Exercise inputs
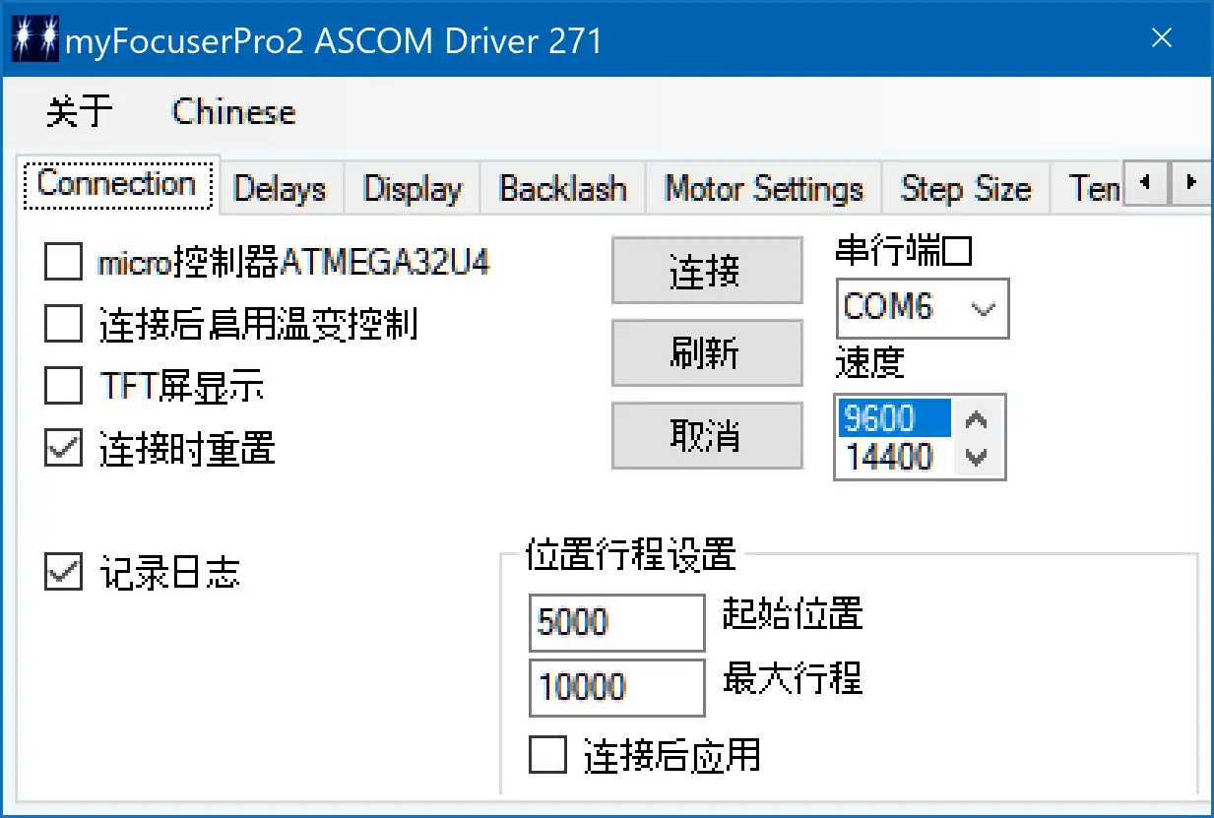Click the myFocuserPro2 app icon in title bar
The height and width of the screenshot is (818, 1214).
35,39
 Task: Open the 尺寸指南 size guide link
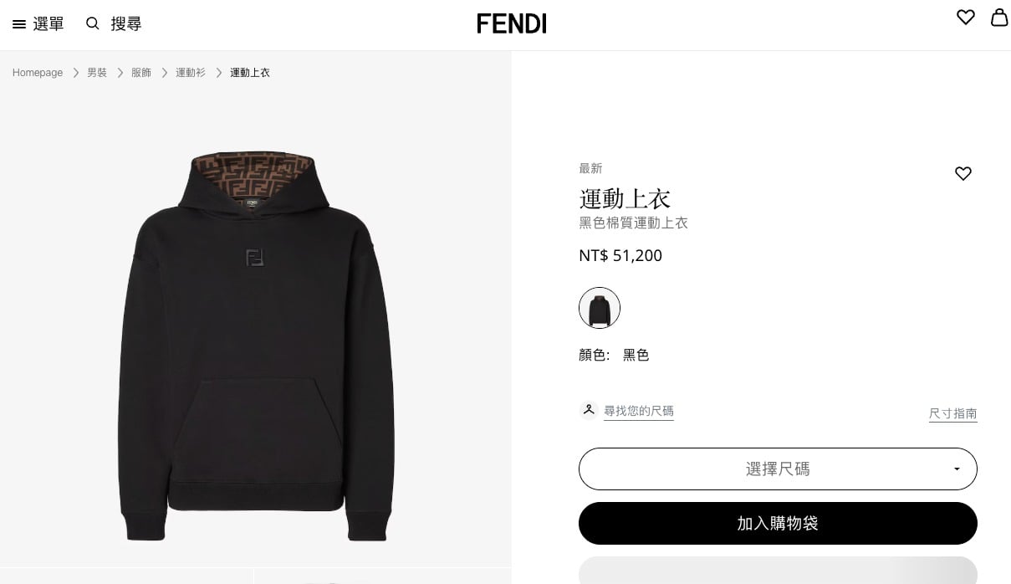(953, 413)
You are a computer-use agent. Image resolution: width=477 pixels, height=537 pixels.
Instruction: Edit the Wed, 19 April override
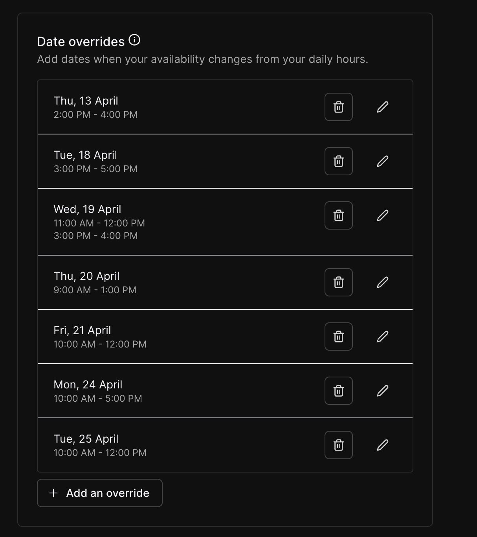click(x=383, y=215)
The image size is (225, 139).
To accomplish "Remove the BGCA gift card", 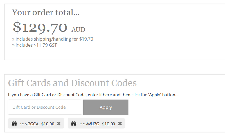I will click(x=59, y=124).
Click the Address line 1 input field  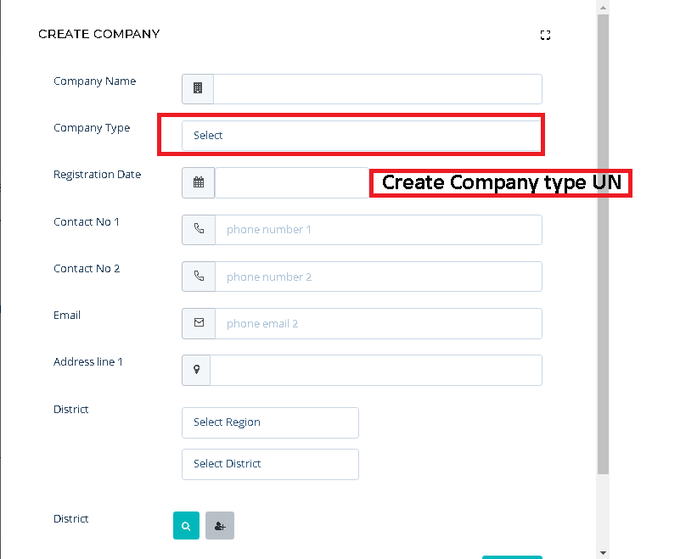376,371
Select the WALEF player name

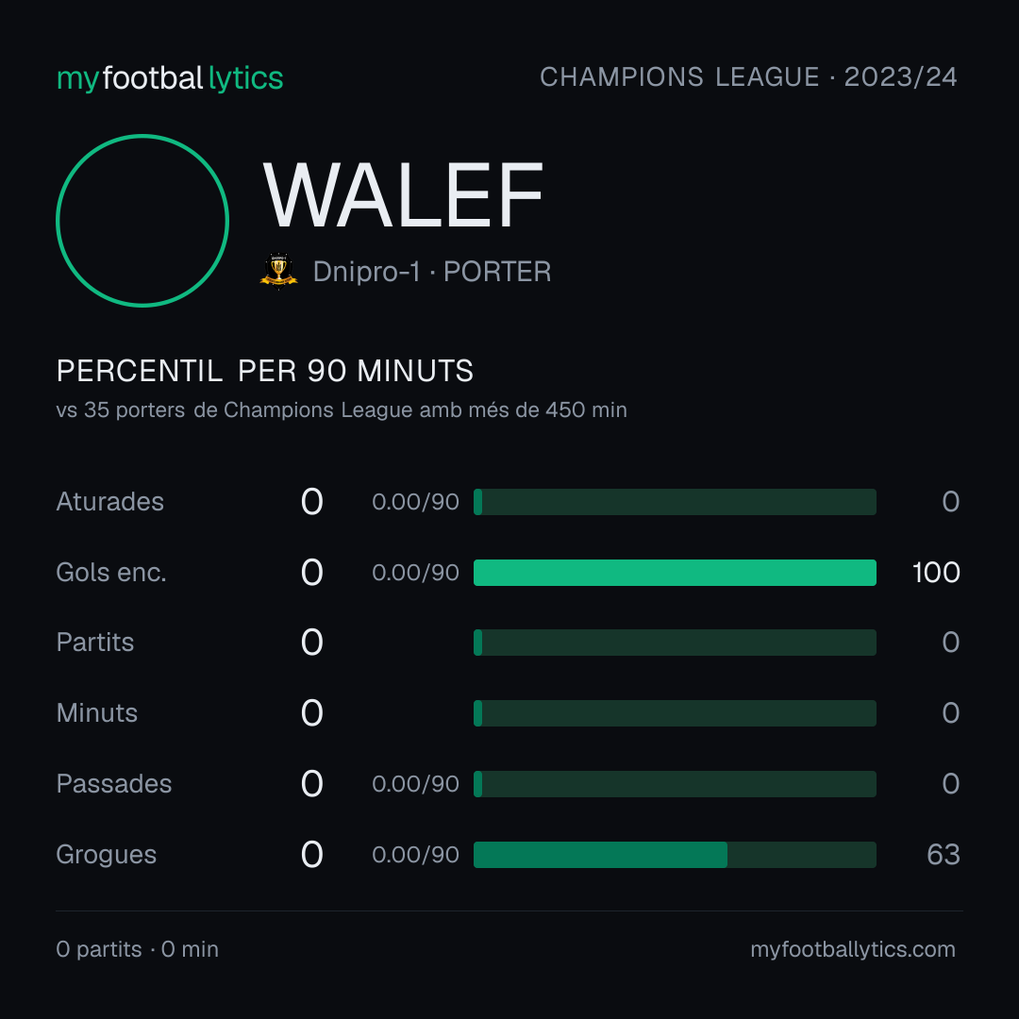click(x=403, y=195)
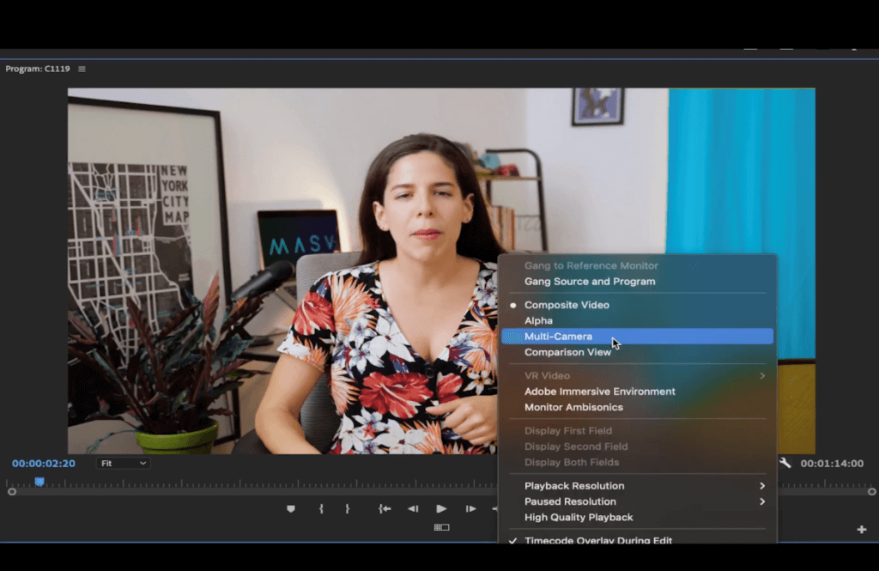Step back one frame
Viewport: 879px width, 571px height.
[413, 507]
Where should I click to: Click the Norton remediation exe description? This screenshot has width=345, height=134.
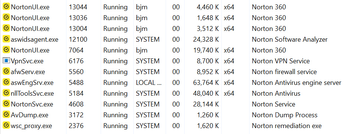(287, 126)
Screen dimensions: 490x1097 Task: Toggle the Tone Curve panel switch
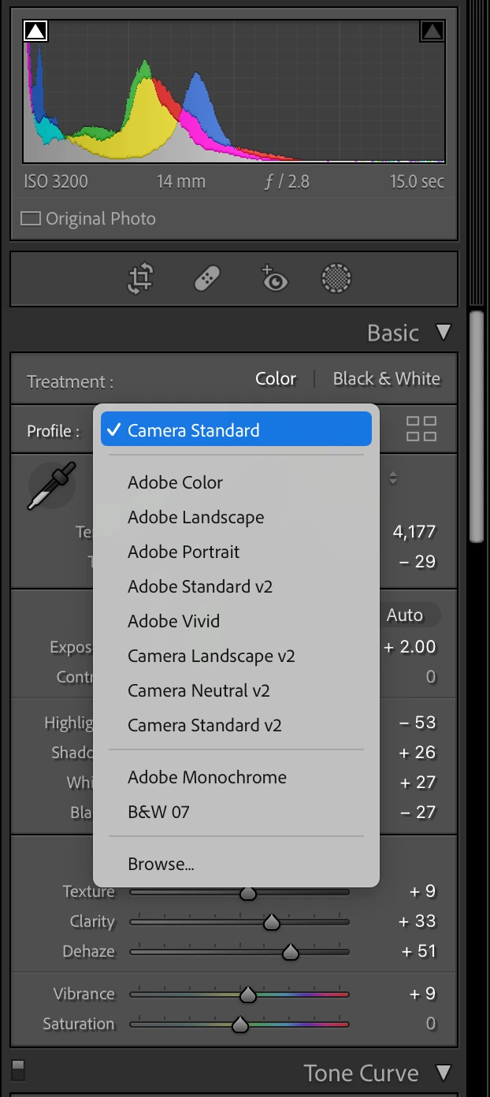pos(18,1069)
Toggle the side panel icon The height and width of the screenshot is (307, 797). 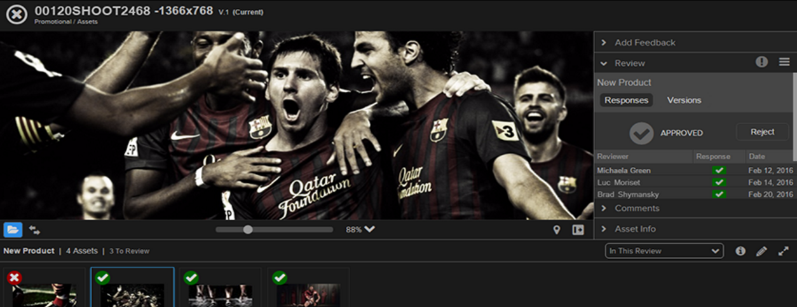[578, 230]
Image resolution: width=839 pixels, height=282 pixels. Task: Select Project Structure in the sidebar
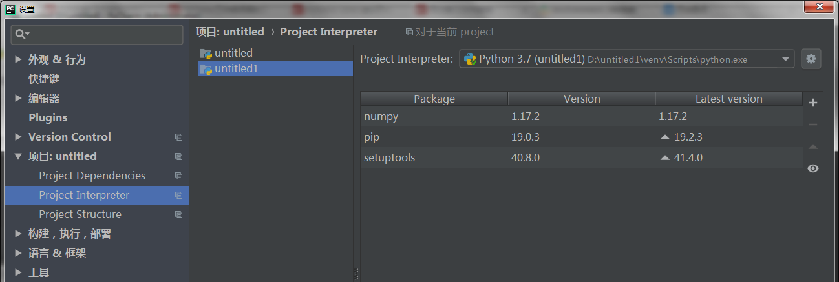pos(80,214)
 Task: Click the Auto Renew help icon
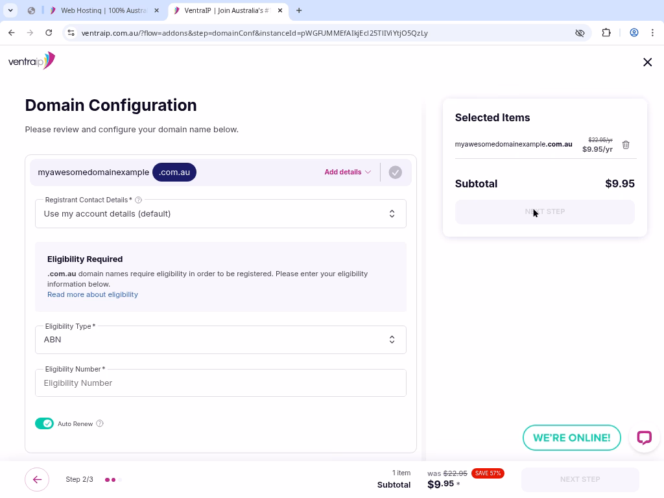[x=100, y=423]
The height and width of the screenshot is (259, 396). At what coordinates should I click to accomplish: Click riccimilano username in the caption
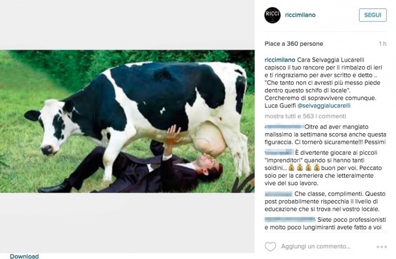click(280, 60)
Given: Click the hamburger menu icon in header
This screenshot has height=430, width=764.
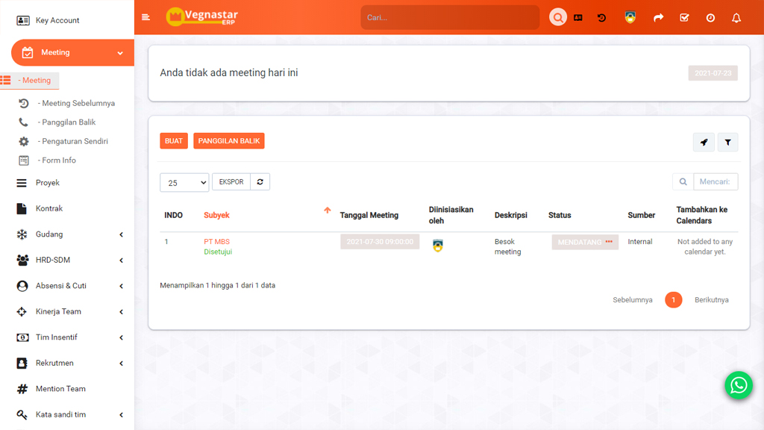Looking at the screenshot, I should (x=145, y=17).
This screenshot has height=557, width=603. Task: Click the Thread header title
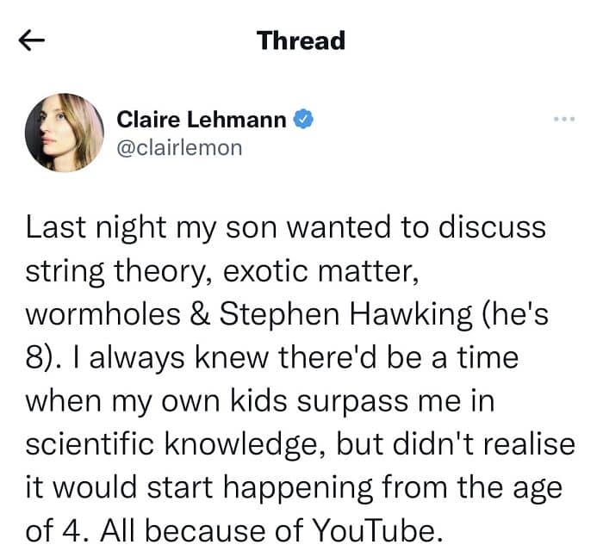tap(301, 40)
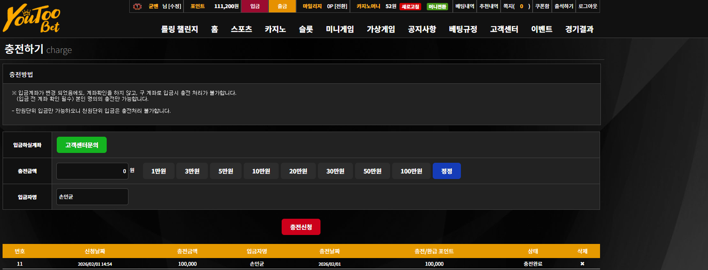Submit with the red 충전신청 button
Viewport: 708px width, 270px height.
(x=301, y=227)
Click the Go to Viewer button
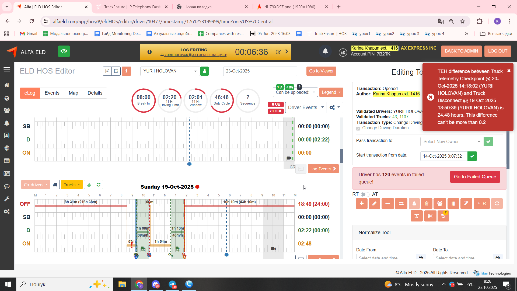Image resolution: width=517 pixels, height=291 pixels. pos(321,71)
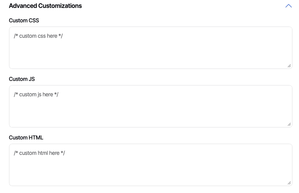The width and height of the screenshot is (299, 193).
Task: Click the "/* custom js here */" placeholder text
Action: point(36,95)
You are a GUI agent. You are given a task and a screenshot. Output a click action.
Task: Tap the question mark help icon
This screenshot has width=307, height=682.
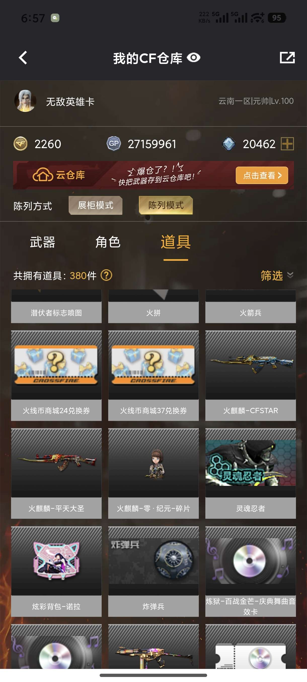tap(106, 275)
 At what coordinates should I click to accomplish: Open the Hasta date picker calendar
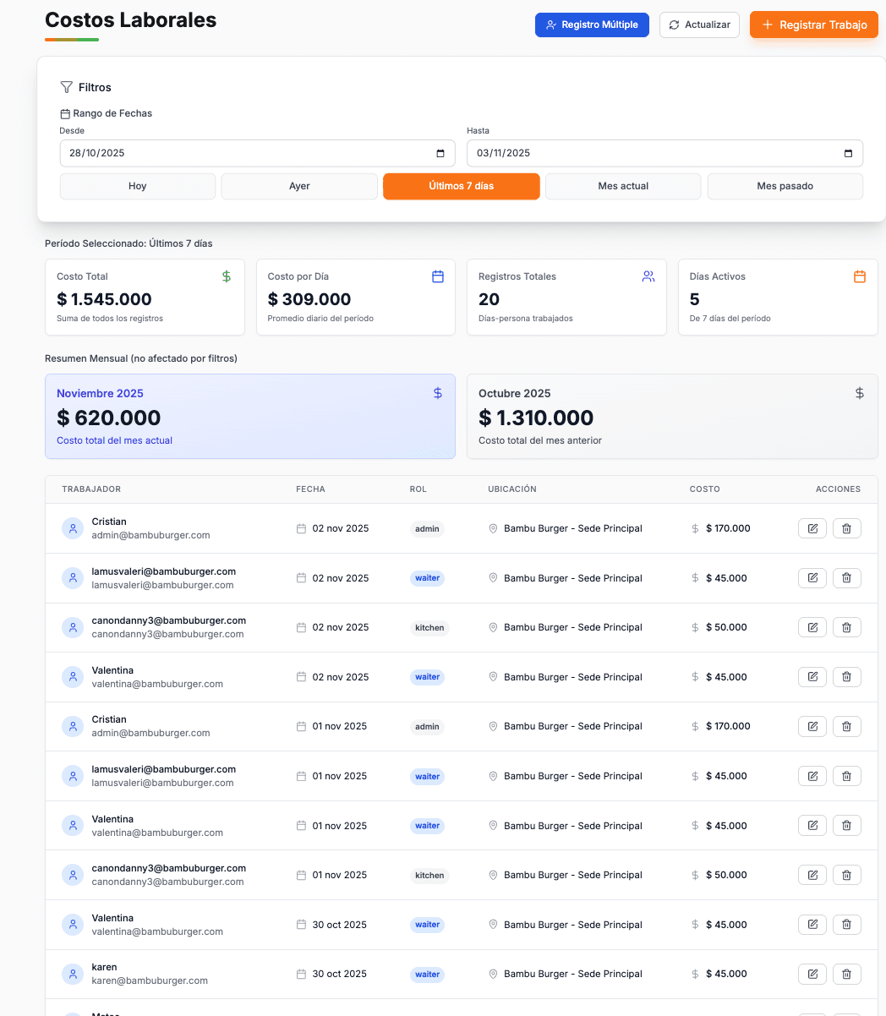pyautogui.click(x=848, y=153)
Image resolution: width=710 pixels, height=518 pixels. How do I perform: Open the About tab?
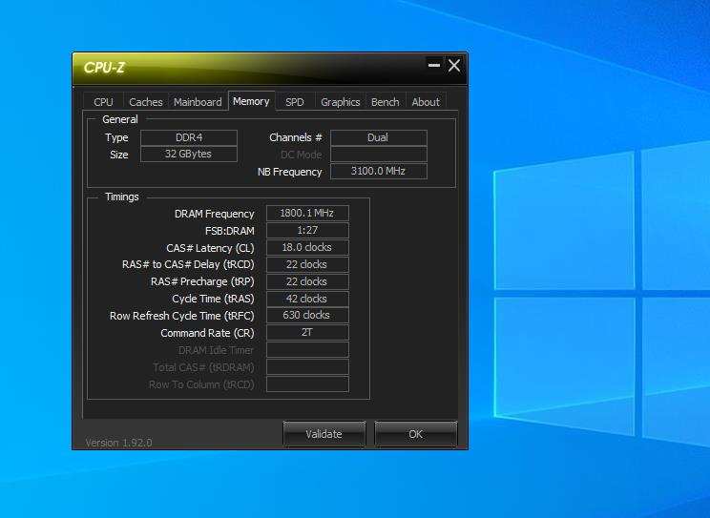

Required work
Copy the lines of the records from the line containing "Click the Go to Viewer button" through the line containing "pyautogui.click(x=848, y=153)", both lines included, leaving out the pictures.

Complete output
Click the Go to Viewer button
Image resolution: width=517 pixels, height=291 pixels. pos(321,71)
The width and height of the screenshot is (299, 193).
Task: Click the "/* custom js here */" placeholder text
Action: point(36,95)
You are a GUI agent. You are given a task and a screenshot. Output a click action.
Task: Tap the question mark help icon
This screenshot has width=307, height=682.
tap(106, 275)
 At what coordinates should I click to accomplish: Open the Hasta date picker calendar
pyautogui.click(x=848, y=153)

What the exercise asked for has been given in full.